Mummers could have a reality parade

June 17, 2004|by TIM ROWLAND

What, the Mummers' was about to succumbers? Say it ain't so. Without the Mummers', what is Hagerstown, except just another mid-sized city with no largest nighttime parade in October on the East Coast?

Pretty grim. Fortunately, members of the sponsoring Alsatia Club say they will cowboy up and give it another stab, even though the parade is in financial distress and club membership is dwindling.

The parade was founded in 1921, as a way to keep kids out of trouble during the Halloween season, and grew magnificently through the decades. But interest has fallen off of late, to the point that - at the rate it is going - in a few years the grand marshal is going to be the nighttime assistant manager at the downtown Sheetz.

There are going to have to be some cutbacks, most notably the cessation of cash prizes for winning parade entries. That hurts. Does this mean that band from Pippa Passes, Ky., isn't going to be inspired to show up this year?


Whatever they do, I hope they don't lose the County Commuter bus with the six riders on it - notable for being the most passengers ever spotted on a form of Washington County public transportation vehicle that wasn't headed for a middle school. I like that bus, because I always wonder if it's the regular Long Meadow Shopping Center to Halfway run that somehow made a wrong turn and got stuck behind a fire truck from Stephens City.

Alsatia members are looking for help and suggestions to restore luster to the parade, and happily they have come to the right place, since as you know, I am always brimming with ideas. To start:

  • There's nothing wrong with the bands they have now, but I think they might wish to add a couple more, specifically, Smashing Pumpkins and Aerosmith. Or in keeping with the season they could get the Eagles doing "Witchy Woman" or the Police doing "Ghost in the Machine."

  • Since it's in October, they could take a page out of the presidential elections and prepare an "October Surprise" along the lines of an "Osama bin Laden in Chrysanthemums and Chains" float.

  • Fire companies could hose the most annoying-looking person on each block with a water cannon.

  • Minimum float speed, 93 mph.

  • Modify the fire trucks into BattleBots, and have them fight their way down the parade route.

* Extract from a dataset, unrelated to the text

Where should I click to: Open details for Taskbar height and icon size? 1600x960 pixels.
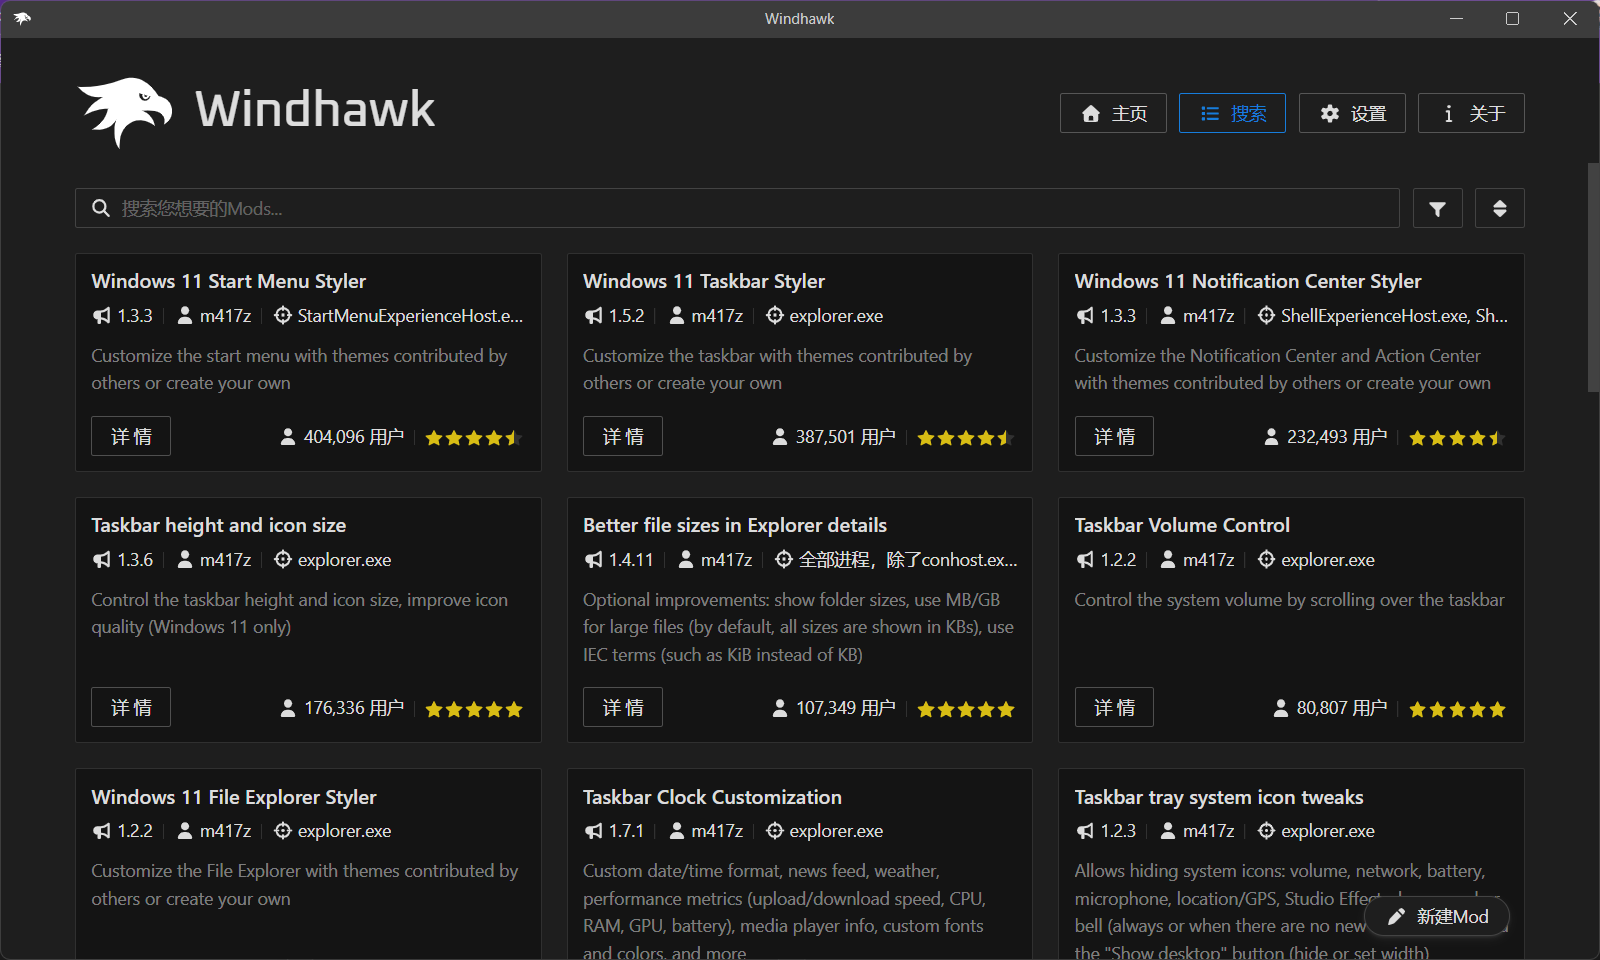131,707
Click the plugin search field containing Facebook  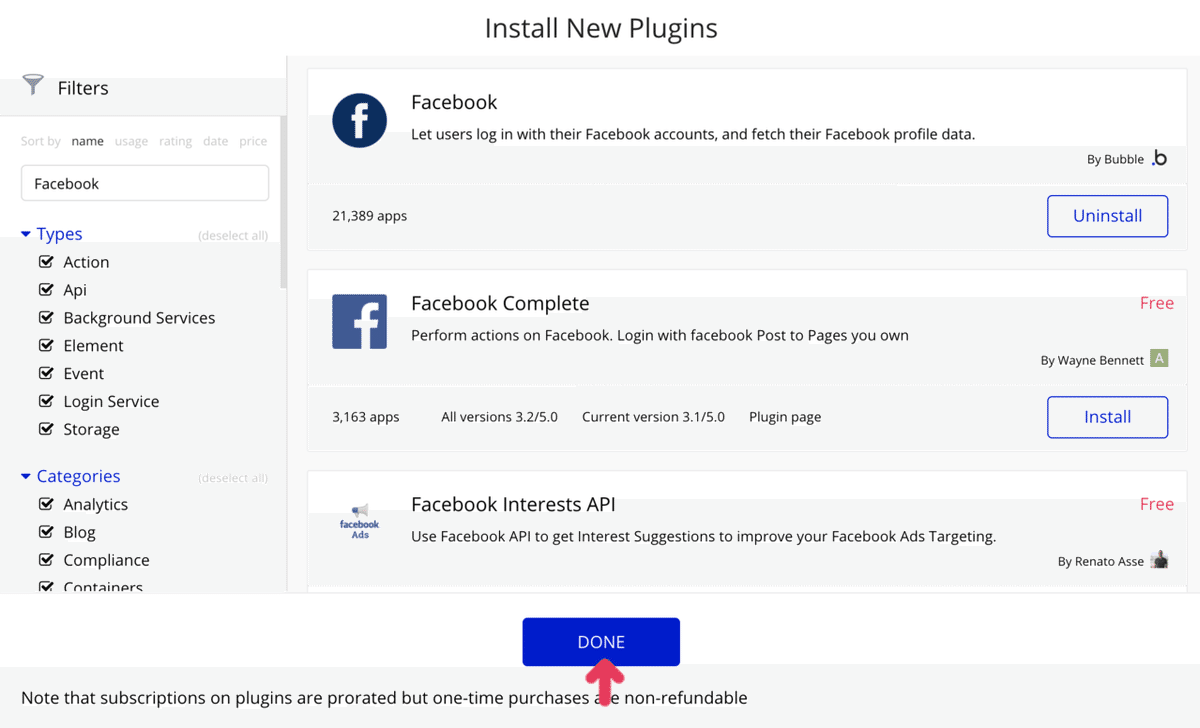[x=145, y=184]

  • The Washington County Commissioner John C. Munson Lifetime Achievement Float, with the commissioner personally brickbatting a Gary Rohrer piata.

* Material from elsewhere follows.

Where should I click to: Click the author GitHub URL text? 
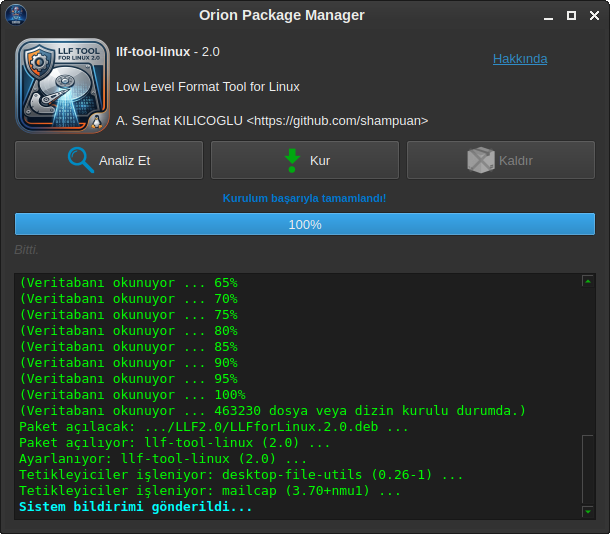coord(338,120)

  • Instead of going in circles in miniature go-carts, the Shriners get Hummers.

  • Start half the marching bands at one end of the parade route and half at the other so they go in opposite directions.

  • Free Twinkies. Or, better still, have all the floats made by Dairy Queen.

  • Politicians are still allowed in the Mummers' provided they cross-dress.

  • All teenagers who "stay out of trouble" by attending the Mummers' are given a coupon good for a free window-smashing at an abandoned warehouse at some later date.

  • Force all those Paramount people to enter a "Mile Long Yard Sale Float," which instead of flowers would be decorated in sweat-stained underwear.

  • Bring back "Team Generic" and its Deliverance float.

  • Glom onto the reality TV craze by making the Mums a Reality Parade, in which two average housewives stand atop a float arguing over who has the ugliest yard ornaments. Or better yet, talk CBS into staging "Survivor-Mummers" in which the winner must be forced to eat cheese fries.

  • Where are the re-enactors when we need them? All right, all right, I know that, technically, the Mummers' is not historic to the period of the Civil War, but it only missed by 56 years. Where's a little artistic license, perhaps superimposing the Civil War over World War I as they march down the street? I don't see anything too terrible with re-enacting a battle where you would have the South going up against Austria-Hungary.

Well, there you have it. If that doesn't get the fires of imagination burning to produce some top-notch ideas for saving the Mums, nothing will.

(Now that I think about it, however, I hope that last statement is not accurate).

Tim Rowland is a Herald-Mail editor.